Exercise goal: Check each line of the data below for the word "toolbar". How many lines have it? Answer with the number alone.

Records shown:
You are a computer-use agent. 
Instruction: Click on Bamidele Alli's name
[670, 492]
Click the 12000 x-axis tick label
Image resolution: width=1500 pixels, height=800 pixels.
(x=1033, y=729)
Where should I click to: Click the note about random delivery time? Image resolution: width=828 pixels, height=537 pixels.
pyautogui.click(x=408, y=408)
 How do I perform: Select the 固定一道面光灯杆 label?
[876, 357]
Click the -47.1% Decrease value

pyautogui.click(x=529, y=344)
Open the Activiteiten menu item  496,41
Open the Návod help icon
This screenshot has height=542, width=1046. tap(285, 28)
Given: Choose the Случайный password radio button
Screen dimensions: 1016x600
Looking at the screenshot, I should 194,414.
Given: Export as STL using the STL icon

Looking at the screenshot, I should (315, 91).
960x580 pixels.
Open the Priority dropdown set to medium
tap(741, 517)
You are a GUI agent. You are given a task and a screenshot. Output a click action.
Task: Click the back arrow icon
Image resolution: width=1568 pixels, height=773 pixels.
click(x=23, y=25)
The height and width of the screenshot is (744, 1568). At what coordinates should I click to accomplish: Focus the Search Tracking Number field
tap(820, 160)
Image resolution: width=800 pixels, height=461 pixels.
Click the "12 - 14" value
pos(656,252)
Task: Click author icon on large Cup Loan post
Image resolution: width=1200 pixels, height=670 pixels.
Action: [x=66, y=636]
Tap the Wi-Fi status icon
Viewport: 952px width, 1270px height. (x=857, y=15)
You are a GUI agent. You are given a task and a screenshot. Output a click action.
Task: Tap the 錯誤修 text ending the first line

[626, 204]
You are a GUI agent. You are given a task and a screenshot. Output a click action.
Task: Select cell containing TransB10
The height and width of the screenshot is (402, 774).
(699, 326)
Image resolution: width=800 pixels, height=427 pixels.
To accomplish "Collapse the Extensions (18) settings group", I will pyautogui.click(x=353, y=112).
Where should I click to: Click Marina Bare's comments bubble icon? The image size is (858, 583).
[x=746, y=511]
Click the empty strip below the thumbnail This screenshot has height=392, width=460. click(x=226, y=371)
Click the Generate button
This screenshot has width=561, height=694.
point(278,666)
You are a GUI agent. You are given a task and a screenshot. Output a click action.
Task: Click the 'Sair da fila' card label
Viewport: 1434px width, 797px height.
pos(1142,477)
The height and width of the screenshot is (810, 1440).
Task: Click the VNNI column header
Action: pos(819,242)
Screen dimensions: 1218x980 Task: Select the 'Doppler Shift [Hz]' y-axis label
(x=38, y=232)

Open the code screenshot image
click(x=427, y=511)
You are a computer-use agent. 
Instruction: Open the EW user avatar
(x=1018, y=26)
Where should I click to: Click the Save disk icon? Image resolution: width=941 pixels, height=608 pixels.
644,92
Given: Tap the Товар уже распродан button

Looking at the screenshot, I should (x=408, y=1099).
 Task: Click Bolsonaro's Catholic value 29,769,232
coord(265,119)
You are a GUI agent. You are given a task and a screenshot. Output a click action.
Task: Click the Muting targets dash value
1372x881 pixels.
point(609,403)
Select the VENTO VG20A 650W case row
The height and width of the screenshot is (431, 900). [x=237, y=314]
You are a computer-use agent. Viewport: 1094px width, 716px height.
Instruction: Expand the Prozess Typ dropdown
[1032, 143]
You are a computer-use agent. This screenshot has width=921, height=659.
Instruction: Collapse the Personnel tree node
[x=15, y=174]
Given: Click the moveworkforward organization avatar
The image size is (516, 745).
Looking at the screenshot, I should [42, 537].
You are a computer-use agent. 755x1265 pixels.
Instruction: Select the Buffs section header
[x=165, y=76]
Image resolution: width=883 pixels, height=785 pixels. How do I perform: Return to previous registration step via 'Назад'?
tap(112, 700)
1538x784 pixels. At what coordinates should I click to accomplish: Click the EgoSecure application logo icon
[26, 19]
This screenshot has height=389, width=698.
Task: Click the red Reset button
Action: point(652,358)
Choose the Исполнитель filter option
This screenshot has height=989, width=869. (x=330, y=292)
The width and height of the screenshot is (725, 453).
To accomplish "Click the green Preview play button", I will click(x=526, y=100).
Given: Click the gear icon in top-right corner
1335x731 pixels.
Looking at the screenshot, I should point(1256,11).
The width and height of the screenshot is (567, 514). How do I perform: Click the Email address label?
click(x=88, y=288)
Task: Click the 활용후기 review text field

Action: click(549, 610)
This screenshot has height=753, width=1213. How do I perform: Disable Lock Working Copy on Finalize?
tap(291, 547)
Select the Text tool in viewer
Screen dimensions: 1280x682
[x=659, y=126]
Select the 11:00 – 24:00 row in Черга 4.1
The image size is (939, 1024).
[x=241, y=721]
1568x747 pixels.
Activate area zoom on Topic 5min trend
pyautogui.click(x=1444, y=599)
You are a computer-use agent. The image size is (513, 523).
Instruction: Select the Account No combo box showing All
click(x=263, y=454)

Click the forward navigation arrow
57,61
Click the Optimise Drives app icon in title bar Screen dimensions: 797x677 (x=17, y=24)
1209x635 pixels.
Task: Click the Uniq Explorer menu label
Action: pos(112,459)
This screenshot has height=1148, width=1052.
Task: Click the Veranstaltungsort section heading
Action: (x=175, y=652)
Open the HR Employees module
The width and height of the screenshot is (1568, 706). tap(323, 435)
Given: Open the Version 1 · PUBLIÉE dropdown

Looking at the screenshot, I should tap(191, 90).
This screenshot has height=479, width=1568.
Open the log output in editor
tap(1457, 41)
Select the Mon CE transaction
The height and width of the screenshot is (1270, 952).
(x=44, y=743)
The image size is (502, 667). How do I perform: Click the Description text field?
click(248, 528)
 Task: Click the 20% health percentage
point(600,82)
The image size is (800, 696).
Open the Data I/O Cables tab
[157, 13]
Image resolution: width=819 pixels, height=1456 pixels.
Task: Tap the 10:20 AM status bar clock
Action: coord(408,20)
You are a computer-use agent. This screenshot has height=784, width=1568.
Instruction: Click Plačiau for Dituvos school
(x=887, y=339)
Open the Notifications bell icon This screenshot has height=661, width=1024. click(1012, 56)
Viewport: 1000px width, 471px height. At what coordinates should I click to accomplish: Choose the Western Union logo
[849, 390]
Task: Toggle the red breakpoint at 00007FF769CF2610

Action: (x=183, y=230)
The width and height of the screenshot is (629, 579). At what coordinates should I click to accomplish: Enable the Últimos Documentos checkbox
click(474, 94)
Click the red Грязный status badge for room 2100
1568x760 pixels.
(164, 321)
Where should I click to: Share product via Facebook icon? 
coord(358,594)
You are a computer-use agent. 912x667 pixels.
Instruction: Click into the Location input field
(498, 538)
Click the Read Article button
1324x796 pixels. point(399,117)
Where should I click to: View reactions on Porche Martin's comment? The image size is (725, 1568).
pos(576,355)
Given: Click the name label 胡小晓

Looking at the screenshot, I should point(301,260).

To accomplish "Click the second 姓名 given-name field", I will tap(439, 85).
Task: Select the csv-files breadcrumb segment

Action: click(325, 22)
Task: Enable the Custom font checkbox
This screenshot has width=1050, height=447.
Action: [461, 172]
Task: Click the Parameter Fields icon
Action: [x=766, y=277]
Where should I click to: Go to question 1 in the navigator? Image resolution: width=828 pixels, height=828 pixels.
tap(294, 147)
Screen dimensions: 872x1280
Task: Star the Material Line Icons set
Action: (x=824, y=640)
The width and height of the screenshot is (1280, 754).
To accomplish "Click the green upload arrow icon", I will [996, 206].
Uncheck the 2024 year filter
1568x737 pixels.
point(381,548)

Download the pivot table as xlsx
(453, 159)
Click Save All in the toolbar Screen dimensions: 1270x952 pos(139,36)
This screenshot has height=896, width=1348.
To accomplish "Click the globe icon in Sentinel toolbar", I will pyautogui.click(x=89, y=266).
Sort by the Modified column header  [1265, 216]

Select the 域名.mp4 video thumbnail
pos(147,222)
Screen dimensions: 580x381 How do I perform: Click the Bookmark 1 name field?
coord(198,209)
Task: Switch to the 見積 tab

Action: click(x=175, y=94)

Response: 2